* **WORK TO DO**
A - According to the post on the independence of the Continuum Hypothesis, PubMed carries PNAS archives from which month and year onward?
B - In the rows, rewrite the part from the first row through the line containing "coord(1379,75)", with "click action" replaced by "tap action" and everything else unchanged. Omit the pictures.

* **TEXT SHOWN**

The Independence of the Continuum Hypothesis
I've just had the good fortune to discover that both of Paul Cohen's papers establishing the independence of the Continuum Hypothesis (CH) from Zermelo-Fraenkel set theory (ZFC) are freely available online, with Part I to be found here, and Part II here. It's odd that attempting to find both papers by the obvious route - going to the PNAS website and looking through the archives - only leads one to JSTOR, when in fact PubMed apparently carries PNAS archives dating all the way back to January 1954.
Why is Cohen's work on the Continuum Hypothesis important, you might wonder? To this, my response is that it has rather interesting implications for a long-cherished belief amongst mathematicians going by the label "mathematical platonism", the essence of which is that mathematical concepts have an independent existence of their own in some abstract universe outside our mental lives, with their truth being a purely objective matter which we are duty driven to accept; what is more, every mathematical statement is necessarily either definitively true or false. The existence of two equally consistent and yet contradictory systems of mathematics in the guise of ZFC+CH and ZFC+(~CH) is obviously impossible to reconcile with such a position, and unlike the old difficulties with Euclid's parallel postulate, which one can at least come to terms with by thinking of flatness as a mere local approximation of a curved manifold, there is no possibility of regarding one system as a limiting case of the other, nor even the possibility of appealing to the greater psychological intuitiveness of one of the two alternatives, as is usually done with the axiom of choice. Who has ever laid eyes on an actual infinity, to know what is "intuitively" true in such a realm?
My conviction is that the only truly tenable position for one to hold at this juncture is that of the formalist who regards mathematics as a game of symbol manipulation, in which we are free to choose whatever starting rules we please, just as long as they're consistent with each other; from this position, neither the axiom of choice nor the independence of the continuum hypothesis present any difficulties whatsoever. Mathematical platonism, like the assumption that space is Euclidean or that there is such a thing as absolute time, is nothing more than a false belief which has been engendered in us by the selective pressures which shaped our minds; there are no pure ideas lying out there in some abstract realm just waiting for some thinker to come along and discover their timeless essence, only brains which have evolved to accommodate a universe in which certain regularities occur, and it is from these regularities that notions like perfect circles and the real number line are born. Ours is a purely physical universe, and even our very ideas are part of that physical reality we inhabit.
PS: This Slashdot post also has interesting things to say about the whole matter. Also see these articles by W. Hugh Woodin in the Notices of the AMS.
["clark kluggermann"'s mother dropped him on his head as a child, which is why he's now a cowardly little retard who thinks he can't be identified when trolling.]
Posted by: clark kluggermann is a troll | January 25, 2005 at 05:50 AM
Strange, I always had the intuition CH was "true" because i found GCH so compelling.
Every element from a countable set can be represented by a finite sequence of symbols from a finite alphabet.
Every element from the continuum can be represented by a countable sequence of symbols from a finite alphabet.
It seems a bit weird to "allow" aleph-1 to be different from c, as we will still need a countable sequence to represent an arbirary element from a set with cardinality aleph-1, which just happens to be the same as for c.
Posted by: dof | January 25, 2005 at 10:51 AM
"Strange, I always had the intuition CH was "true" because i found GCH so compelling."

* **MATERIALS PROVIDED**
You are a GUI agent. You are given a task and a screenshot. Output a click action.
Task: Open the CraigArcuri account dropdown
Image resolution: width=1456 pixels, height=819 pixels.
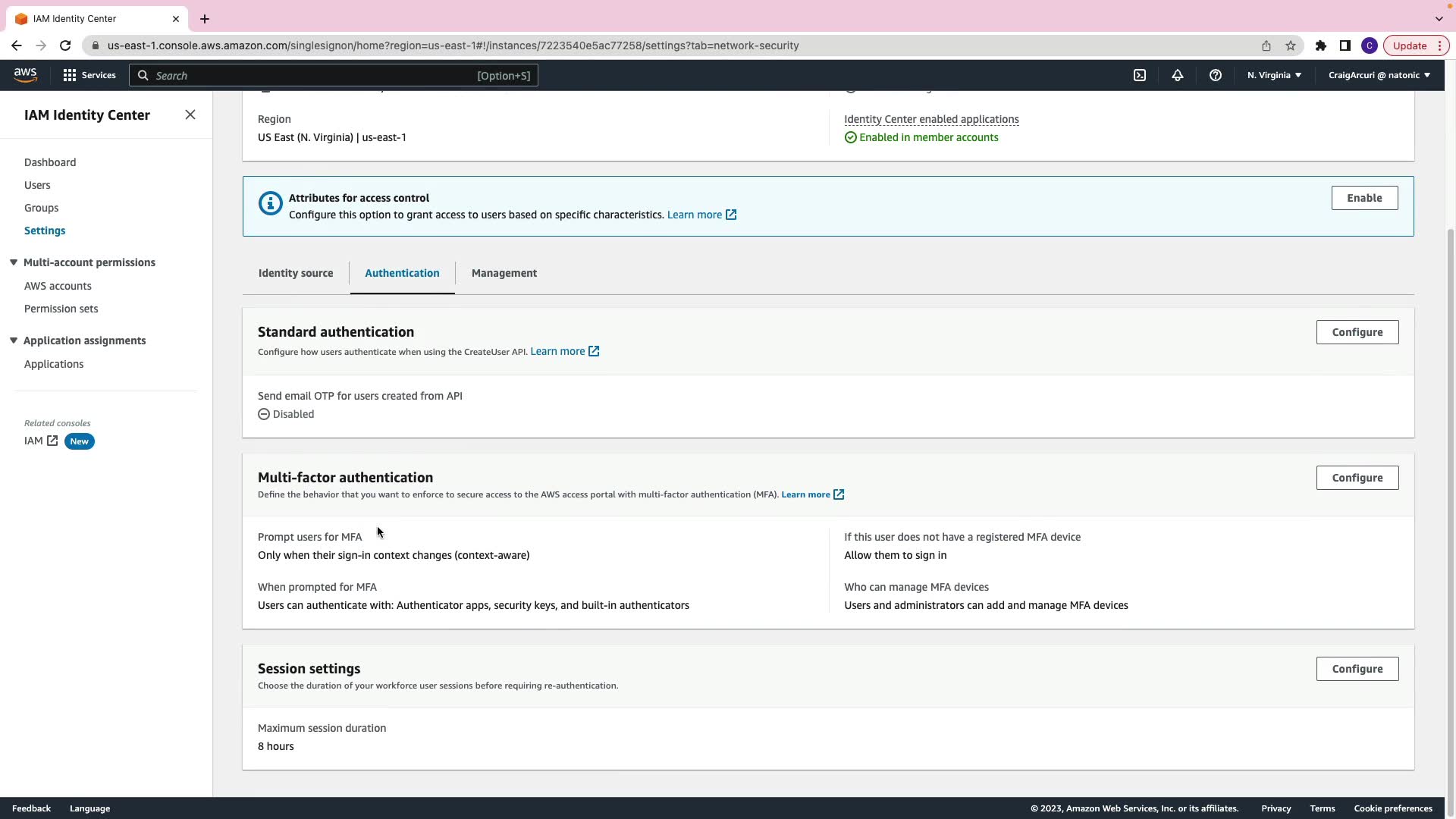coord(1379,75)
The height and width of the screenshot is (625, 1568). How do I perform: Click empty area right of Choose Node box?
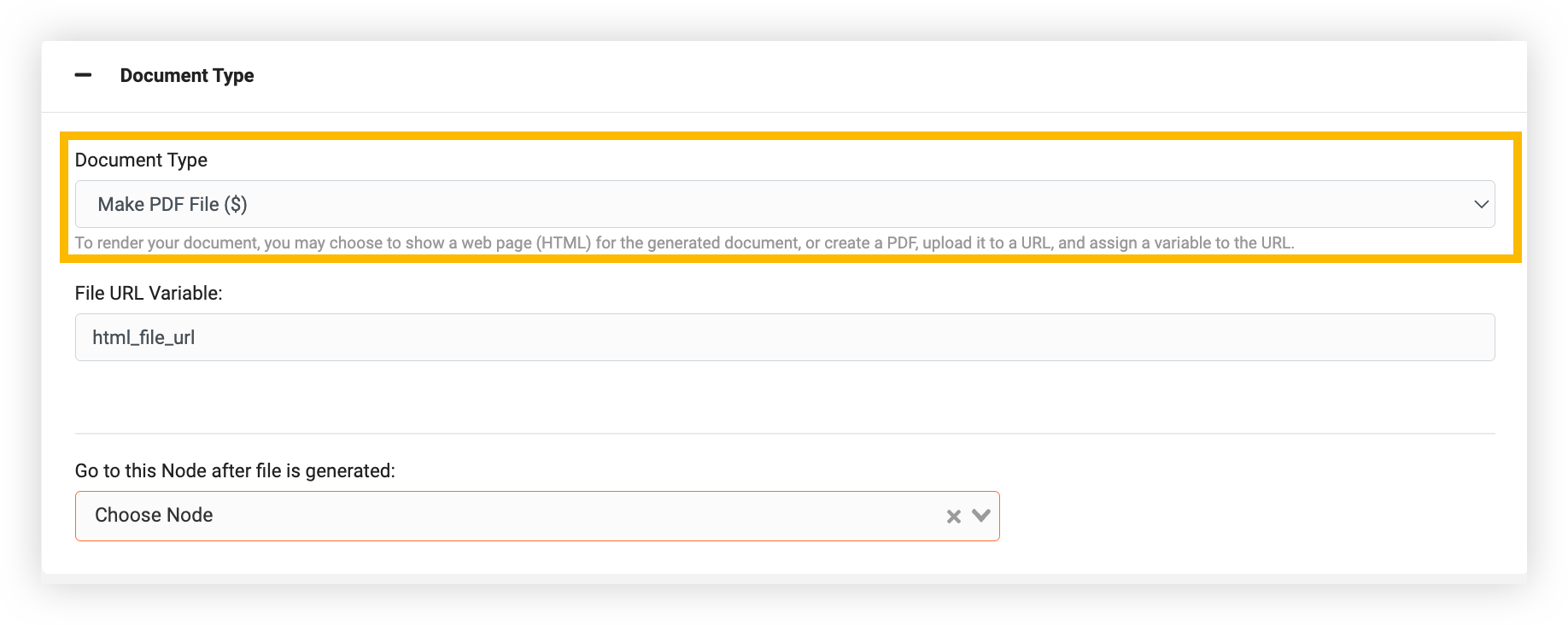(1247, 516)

* **FULL ANSWERS**
A - January 1954

B -
You are a GUI agent. You are given a task and a screenshot. Output a tap action.
Task: Open the CraigArcuri account dropdown
Image resolution: width=1456 pixels, height=819 pixels.
coord(1379,75)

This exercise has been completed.